> Challenges:
(a) Reproduce the blog search post between "The patent also" and "the rules above.", inclusive, substituting "blog writers" for "bloggers".
(b) Why does the first commenter on the blog search post say they are really concerned? Answer in one to three sentences.
(c) What does the blog search post say? Sum it up in three sentences.

> Supplied text:
════════
The patent also provides some alternatives regarding how blog posts might be displayed in search results.

Take aways

I find myself wondering if any of the listed inventors on this newly granted patent had been bloggers before the time that they wrote it. I find myself breaking a few of the rules above.

For example, it seems reasonable to link, like I did at the start of this post, to previous posts on this domain about how Google might be ranking posts in blog search.

I did write one post last summer where I provided a little over 1,000 links to patents at the USPTO that Google had been assigned by the USPTO. It made sense to do so at the time.

In my last post, I embedded a video from YouTube (a Google property) of a presentation from Google’s Director of Research, Peter Norvig.

The idea that Google might explore a number of different heuristics to determine when to filter posts out of blog search makes sense though, and basing them upon categories such as topicality, quality, freshness, and significance feels right.

The last couple of heuristics I wrote about, involving whether posts might involve political slants or opinions seems more like a decision to include diverse results based upon some kind of sentiment analysis.

I did perform a number of searches at Google’s blog search while writing this post, and I can’t say that I’m really satisfied with the results I was receiving.

Share

93 thoughts on “How Google Might Filter Blog Posts from Google Blog Search”

  1. Hi Bill,

    Really concerned here, when i look at the image from the flowchart and see the “Reject Blog Post” it seems that majority of the Blogs in the world wide web should be rejected.
════════
> Listed records:
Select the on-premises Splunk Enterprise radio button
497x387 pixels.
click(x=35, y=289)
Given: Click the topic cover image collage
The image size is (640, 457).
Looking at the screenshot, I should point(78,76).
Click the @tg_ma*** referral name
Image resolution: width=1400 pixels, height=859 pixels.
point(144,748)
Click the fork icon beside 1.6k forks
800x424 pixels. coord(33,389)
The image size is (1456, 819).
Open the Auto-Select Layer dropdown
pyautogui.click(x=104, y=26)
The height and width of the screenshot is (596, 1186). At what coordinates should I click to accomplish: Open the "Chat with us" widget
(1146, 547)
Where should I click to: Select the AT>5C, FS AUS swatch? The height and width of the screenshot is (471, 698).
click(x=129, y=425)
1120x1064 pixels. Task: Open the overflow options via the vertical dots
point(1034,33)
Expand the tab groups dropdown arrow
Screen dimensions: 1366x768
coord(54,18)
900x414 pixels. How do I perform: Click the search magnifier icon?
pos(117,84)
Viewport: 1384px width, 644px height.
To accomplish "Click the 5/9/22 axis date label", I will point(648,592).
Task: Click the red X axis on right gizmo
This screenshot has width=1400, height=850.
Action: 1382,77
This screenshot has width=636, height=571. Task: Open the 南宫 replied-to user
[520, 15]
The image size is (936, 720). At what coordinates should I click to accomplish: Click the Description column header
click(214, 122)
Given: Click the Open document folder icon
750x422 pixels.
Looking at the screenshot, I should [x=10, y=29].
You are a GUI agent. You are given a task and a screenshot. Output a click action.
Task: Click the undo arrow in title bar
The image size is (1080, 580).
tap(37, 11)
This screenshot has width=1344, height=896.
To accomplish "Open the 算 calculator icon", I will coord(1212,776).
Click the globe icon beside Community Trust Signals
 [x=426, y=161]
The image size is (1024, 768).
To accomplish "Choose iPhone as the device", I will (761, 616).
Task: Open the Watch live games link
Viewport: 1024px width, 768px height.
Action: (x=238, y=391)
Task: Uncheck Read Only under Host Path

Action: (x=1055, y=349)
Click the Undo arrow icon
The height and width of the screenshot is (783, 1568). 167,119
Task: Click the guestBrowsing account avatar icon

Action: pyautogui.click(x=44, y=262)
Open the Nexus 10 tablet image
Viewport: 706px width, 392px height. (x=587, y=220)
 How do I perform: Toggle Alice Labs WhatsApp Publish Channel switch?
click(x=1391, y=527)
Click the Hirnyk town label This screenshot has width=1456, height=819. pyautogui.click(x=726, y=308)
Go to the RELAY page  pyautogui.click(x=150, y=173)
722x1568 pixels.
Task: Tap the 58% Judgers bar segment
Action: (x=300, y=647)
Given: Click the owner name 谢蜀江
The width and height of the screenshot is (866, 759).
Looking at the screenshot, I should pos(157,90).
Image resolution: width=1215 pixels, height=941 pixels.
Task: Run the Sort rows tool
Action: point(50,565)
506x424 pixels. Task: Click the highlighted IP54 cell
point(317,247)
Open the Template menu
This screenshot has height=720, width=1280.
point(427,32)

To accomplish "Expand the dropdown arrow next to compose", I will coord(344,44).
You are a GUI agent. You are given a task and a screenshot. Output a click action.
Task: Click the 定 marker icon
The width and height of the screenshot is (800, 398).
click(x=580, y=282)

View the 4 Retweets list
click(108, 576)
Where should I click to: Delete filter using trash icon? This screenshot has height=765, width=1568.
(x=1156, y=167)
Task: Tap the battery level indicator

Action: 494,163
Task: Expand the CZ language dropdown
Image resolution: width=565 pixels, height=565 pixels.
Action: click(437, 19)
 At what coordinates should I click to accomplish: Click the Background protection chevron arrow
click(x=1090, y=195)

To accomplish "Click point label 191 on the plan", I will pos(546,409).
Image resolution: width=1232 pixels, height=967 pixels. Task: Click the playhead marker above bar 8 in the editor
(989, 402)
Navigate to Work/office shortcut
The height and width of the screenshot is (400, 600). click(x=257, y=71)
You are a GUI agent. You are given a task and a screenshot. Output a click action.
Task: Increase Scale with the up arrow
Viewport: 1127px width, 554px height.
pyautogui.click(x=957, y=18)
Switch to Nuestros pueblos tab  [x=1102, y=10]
════════
> Solutions per task:
(a)
The patent also provides some alternatives regarding how blog posts might be displayed in search results.

Take aways

I find myself wondering if any of the listed inventors on this newly granted patent had been blog writers before the time that they wrote it. I find myself breaking a few of the rules above.

(b) The commenter looked at the flowchart image and saw the "Reject Blog Post" step. To them, it seemed that most of the blogs on the web should be rejected.

(c) The patent also gives alternative ways to display blog posts in search results. The author admits to breaking some of the rules, for example by linking to earlier posts on the same domain, linking to over 1,000 Google patents in one post, and embedding a YouTube video. The author thinks heuristics based on topicality, quality, freshness, and significance make sense, but isn't satisfied with the blog search results, and a commenter worries that the flowchart's "Reject Blog Post" step would reject most blogs.